Graham spent months in a vegetative state, and while today the 38-year-old has no major cognitive impairments, she remains severely physically disabled.
She's still relearning how to walk, has limited vision and has to communicate with sign language and touch-screen technology because of her impaired speech. She also has a very weak cough, which puts her at extreme risk were she to contract COVID-19.
Her mother, Cheryl, cares for her at home and says the past few weeks have been among the most trying.
They've been tough. She doesn't have any [in-person] physio, any therapy appointments any more, because she would be high-risk. She's got a lot of time on her hands. It's hard on her emotionally. She's more depressed, more upset in general.

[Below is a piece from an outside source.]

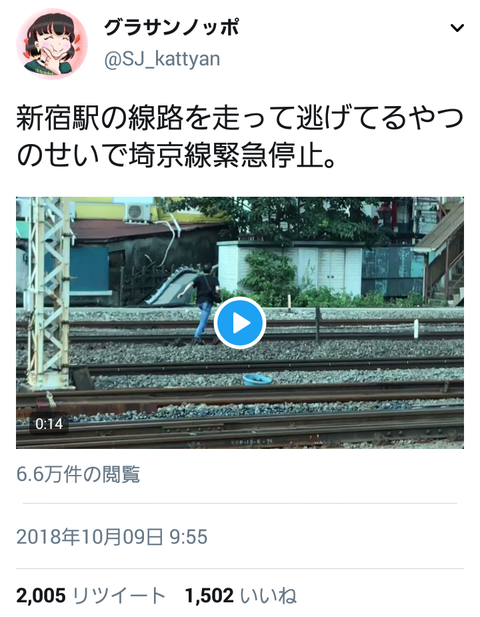Open the display name グラサンノッポ
Image resolution: width=480 pixels, height=617 pixels.
tap(171, 28)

Her neck is really bad. I can't manipulate it like they do. Her head is really tipping over, and of course that affects her swallowing and [can lead to] choking. She's got so many moving parts that when one goes off, it throws everything off.

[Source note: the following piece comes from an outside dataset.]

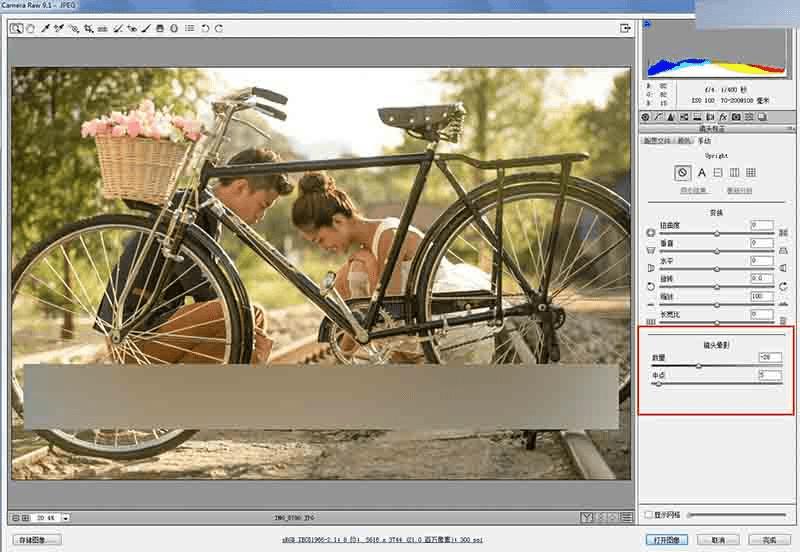Image resolution: width=800 pixels, height=552 pixels.
Task: Open workflow options link below preview
Action: click(x=383, y=539)
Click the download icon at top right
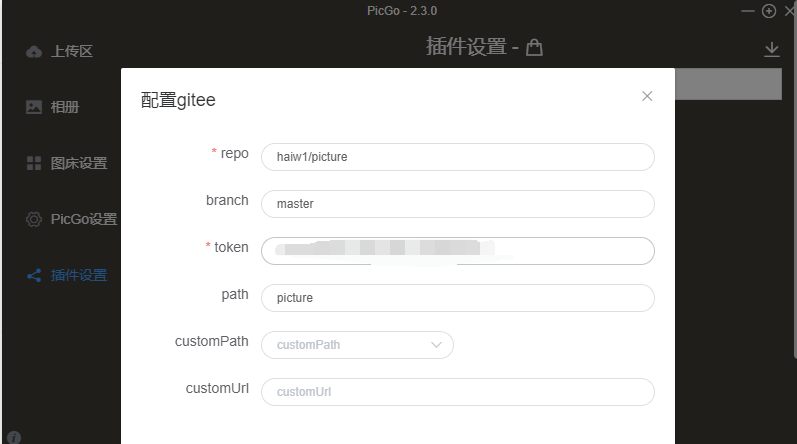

She's told me that this time isa constant reminder that she has no friends and a lonely future.- Cheryl Graham
Everybody's saying how hard it is to be left at home. They're so out of sorts — social people are just lost. For Jodi, she was a social butterfly. It was incredible the number of friends [she had].

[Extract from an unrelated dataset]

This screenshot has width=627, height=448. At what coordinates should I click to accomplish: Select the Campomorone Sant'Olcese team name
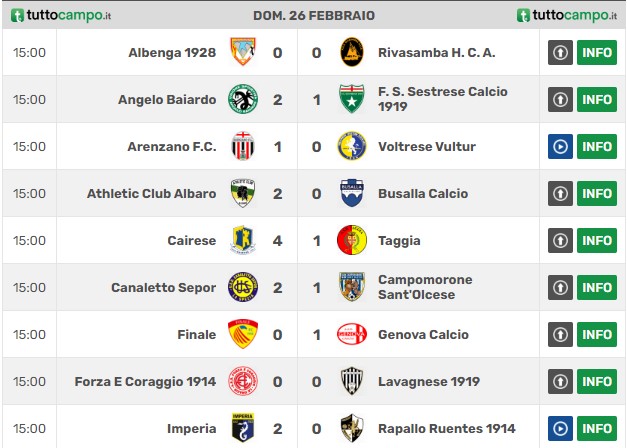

We're trying to structure the days, but it's pretty boring for her. And it gives her so much time to think about what she's lost. She's told me that this time is a constant reminder that she has no friends and a lonely future. She spelled it one letter at a time. So that, in itself, is heartbreaking.
This is something that is affecting everyone. No one on the planet right now isn't being affected. So it's not like you can walk away from this and say, "I don't know how [people like Jodi] feel. I don't know what it would be like."
'Almost a relief'
Shawn Hill was a chef and musician before he fractured his skull on his way home from a bachelor party in 2018.
The 44-year-old now lives at a long-term care home in west Ottawa while his family waits for a spot to open up in a facility designed for people with brain injuries.
While he has no significant physical disabilities, his cognitive impairments — from perpetual confusion to a near-inability to form new memories — mean he can't be cared for at home.
Melissa Acheson is his partner. She and their son, Levi, last visited Hill at the home in mid-March.
He's pretty aware, and I find that interesting. We chatted through Facetime [recently], and he kept bringing it up — the fact that he remembers COVID-19, or remembers watching the news, and knows that this is a situation that's happening. But he can't remember what he had for breakfast. It's just amazing to me the stuff that he's able to keep in his brain, and then what he can't.
On the other hand, I don't know that he's fully aware of the impact of it on a global level. I know he knows he has to stay where he is.
I just imagine what that would be like for him, and how lonely it would feel.- Melissa Acheson, Shawn Hill's partner
[The home has] a specific nurse who is working with Shawn to get him walking every day, so at least he's able to get outside and have fresh air and go on nice big walks.
If he were to catch it, I feel like he wouldn't be part of the demographic that's considered high-risk or immuno-compromised. Chances are he'd be fine.
I feel like it sounds really terrible for me to say this, but there's almost a relief that we feel about not having to go [visit]. To be totally honest, going to visit Shawn isn't our favourite thing. It's hard. In a sense, that guilt has been taken away from us [now that we can't] visit. We always refer to him as "old Shawn" or "old Daddy," and that's who we miss. So when we go visit, we don't feel any better. It's actually worse, thinking of how different he is.
I do have these moments where I just think about how much more difficult it would be to be Shawn in this situation, and have to be essentially on lockdown. And I just imagine what that would be like for him, and how lonely it would feel.
And then I feel guilt in a different way — that I can't have him here with us.